** PROMPT 1 **
Print the whole passage about the Manta museum and the pier word for word.

** SUPPLIED PASSAGE **
↓
The final stop was back in Manta at a small archaelogical museum. Here we learned more about the ancient cultures of the nearby coastal towns. It was interesting to find out that the oldest signs of human settlements in South America were right right here in Manta. Displays of pottery and weapons, along with murals of natives told the story,since all the descriptions were in Spanish. One other nice thing about the museum...........it was air-conditioned!

 

Heading back to the pier, we were ready for lunch. A complimentary shuttle was running every 15 minutes, so after eating, we jumped on and went to the Plaza Civica, a short ride from the pier. There was a much larger display of souveniers, but also a lot of begging for dollars.

A big tented stage was set up at one end, and we understand there were some performances by the locals earlier. by now, the sun was out and it was scorching hot. So we headed back to the ship to attempt sending e-mails.The flower arrangement in the picture below is near the Ocean Bar, across from where we do internet work.
↑
** PROMPT 2 **
Output lines from the records exactly, beginning at the line that contains "Given: Collapse the" and stopping after the line that contains "[x=311, y=19]", with both of those lines included. Leave the pictures out of your answer.

Coordinate data for items
↓
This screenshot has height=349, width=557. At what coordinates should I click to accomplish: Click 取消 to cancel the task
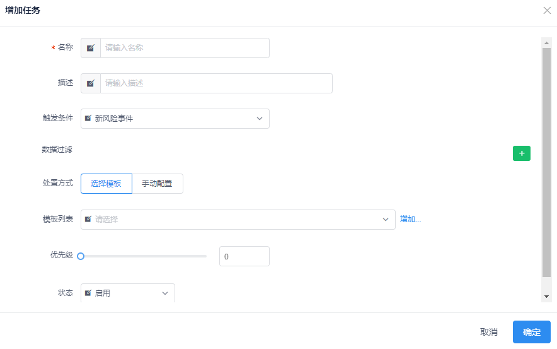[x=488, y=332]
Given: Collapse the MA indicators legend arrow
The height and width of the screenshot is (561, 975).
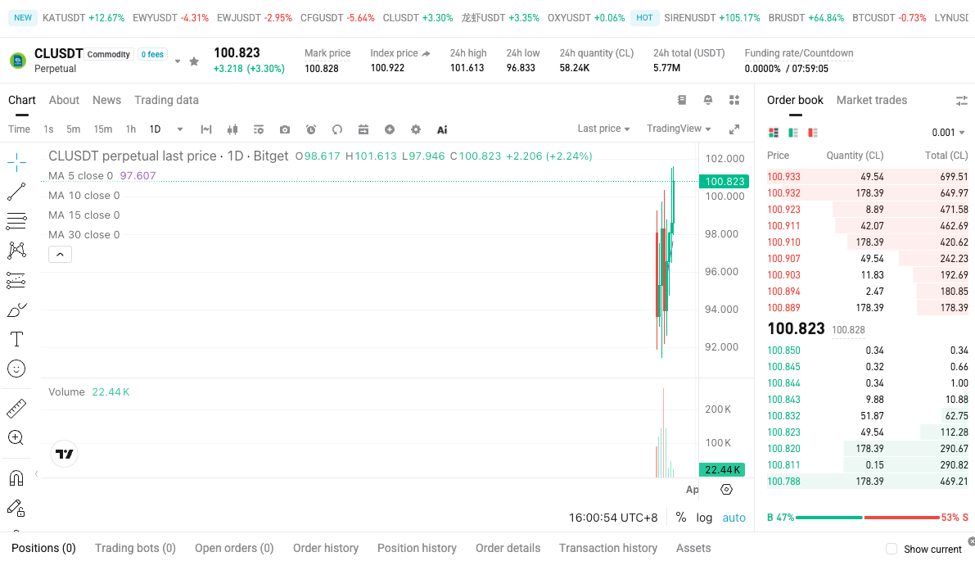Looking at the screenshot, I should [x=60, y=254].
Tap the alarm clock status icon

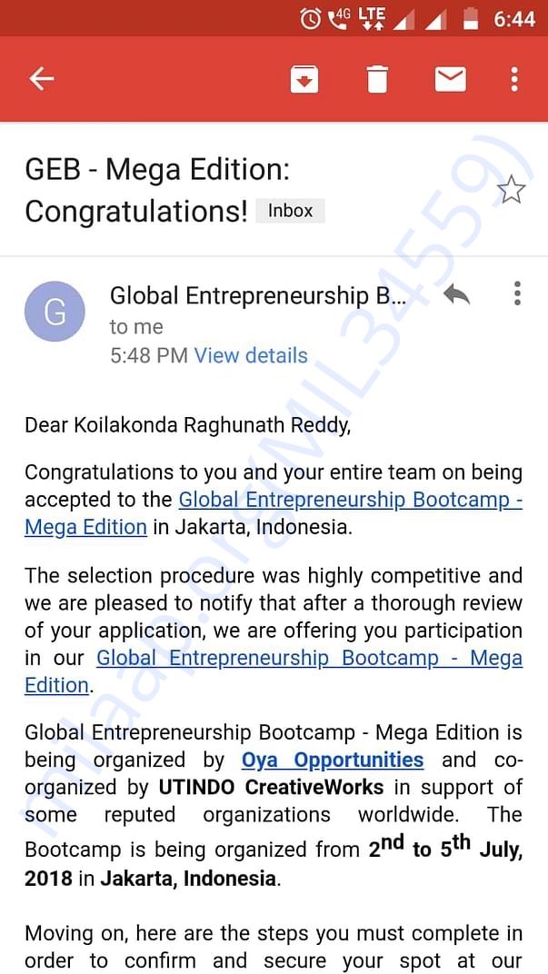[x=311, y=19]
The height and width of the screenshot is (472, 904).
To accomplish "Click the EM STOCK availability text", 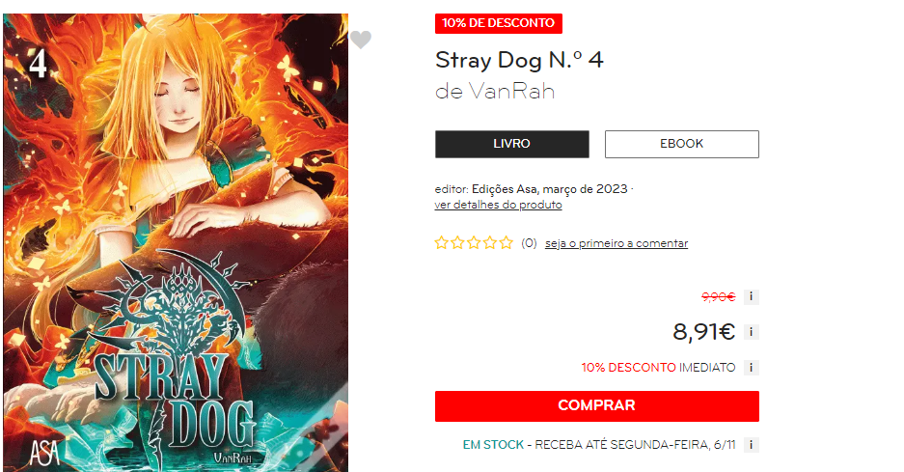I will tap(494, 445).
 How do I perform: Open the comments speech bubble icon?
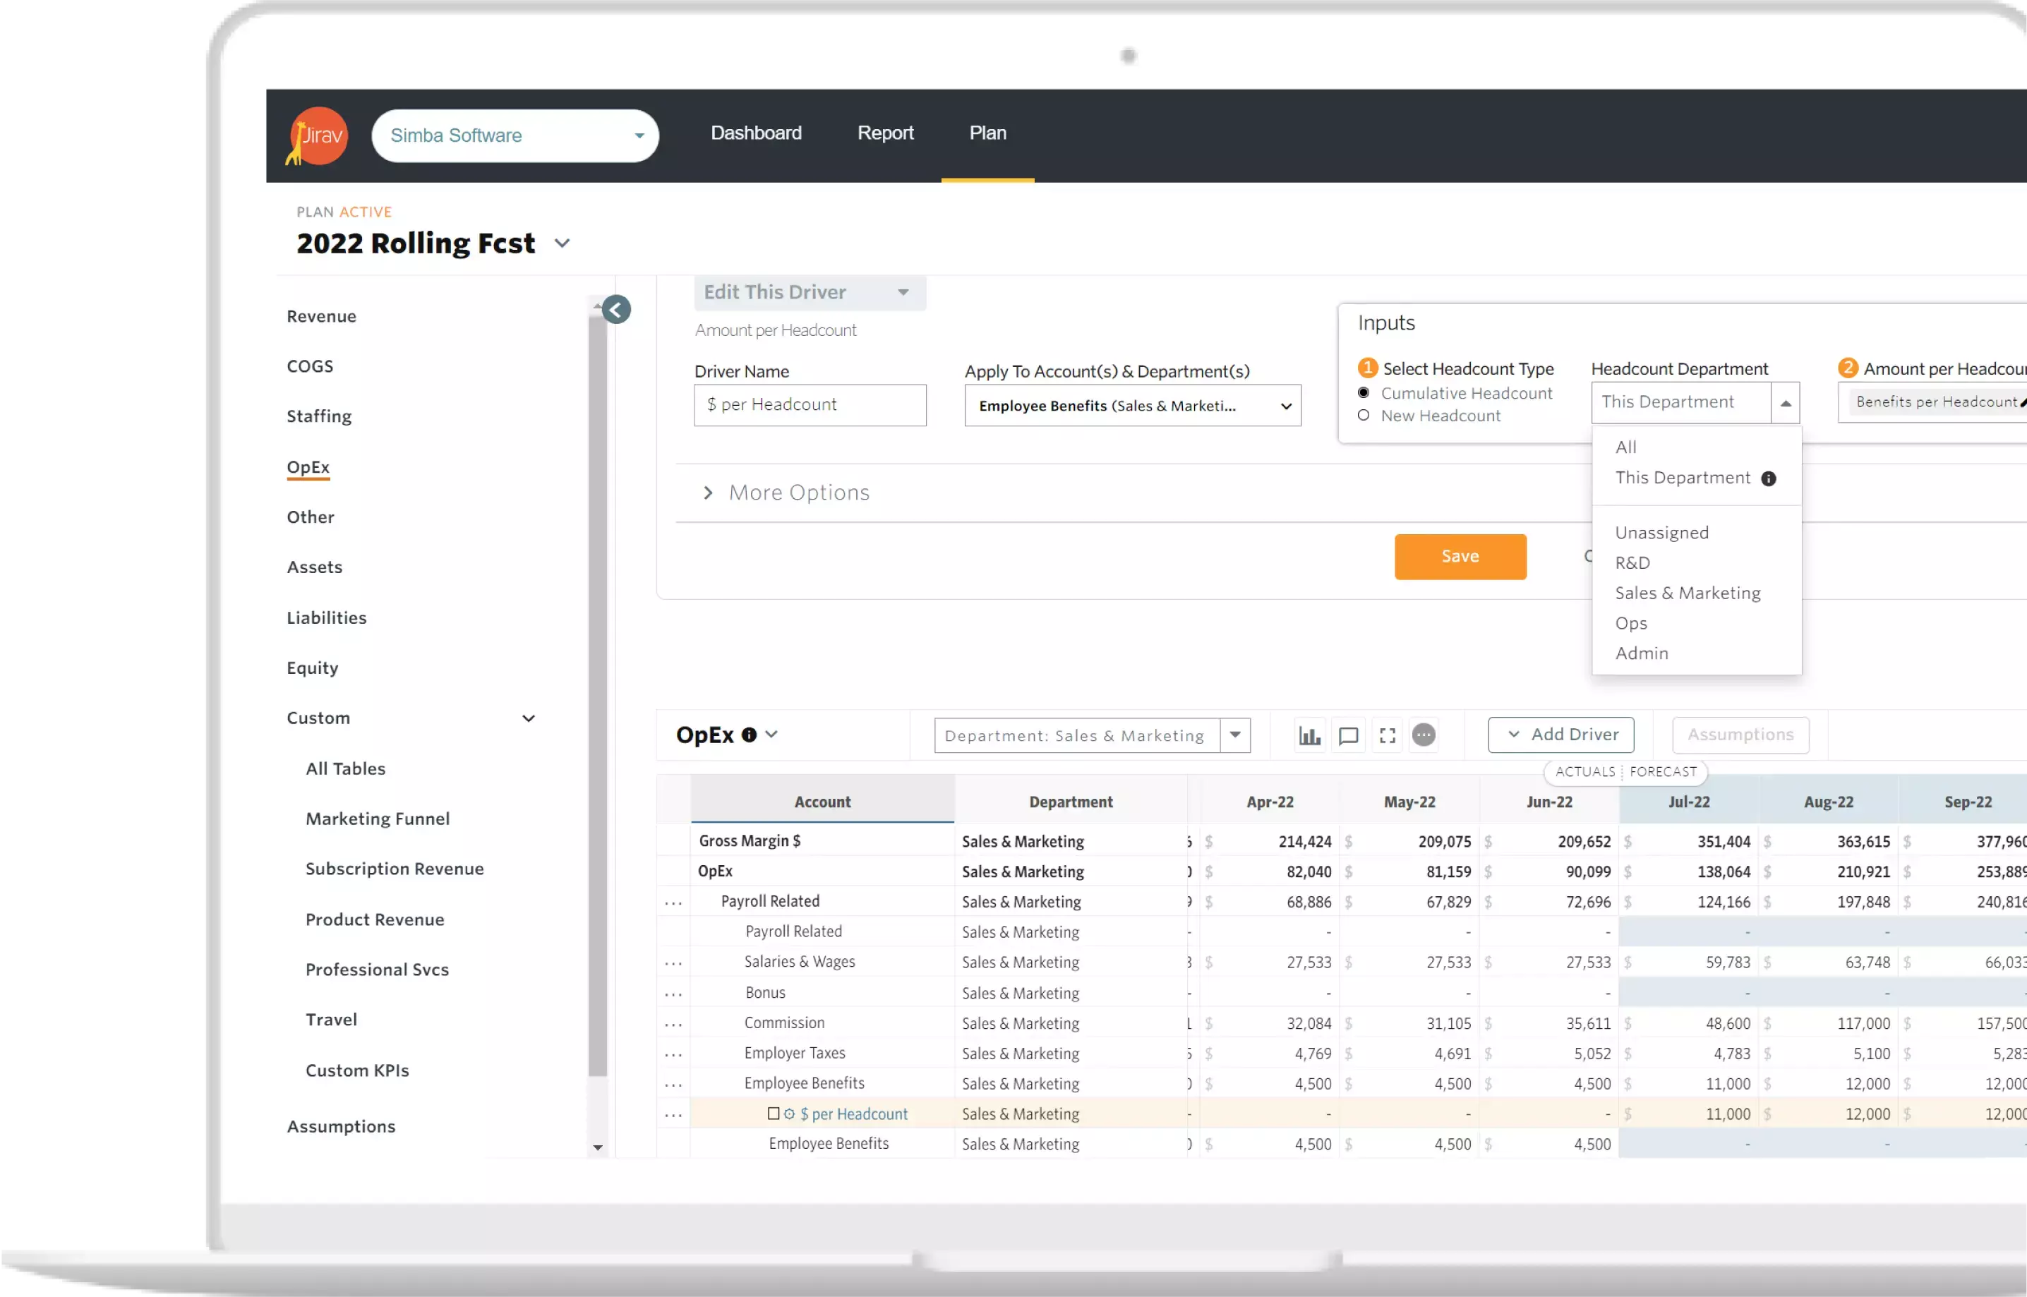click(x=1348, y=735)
↑
** TASK ANSWER 1 **
The final stop was back in Manta at a small archaelogical museum. Here we learned more about the ancient cultures of the nearby coastal towns. It was interesting to find out that the oldest signs of human settlements in South America were right right here in Manta. Displays of pottery and weapons, along with murals of natives told the story,since all the descriptions were in Spanish. One other nice thing about the museum...........it was air-conditioned!

 

Heading back to the pier, we were ready for lunch. A complimentary shuttle was running every 15 minutes, so after eating, we jumped on and went to the Plaza Civica, a short ride from the pier. There was a much larger display of souveniers, but also a lot of begging for dollars.

A big tented stage was set up at one end, and we understand there were some performances by the locals earlier. by now, the sun was out and it was scorching hot. So we headed back to the ship to attempt sending e-mails.The flower arrangement in the picture below is near the Ocean Bar, across from where we do internet work.

** TASK ANSWER 2 **
Given: Collapse the MA indicators legend arrow
The height and width of the screenshot is (561, 975).
Looking at the screenshot, I should [x=60, y=254].
Tap the alarm clock status icon

[x=311, y=19]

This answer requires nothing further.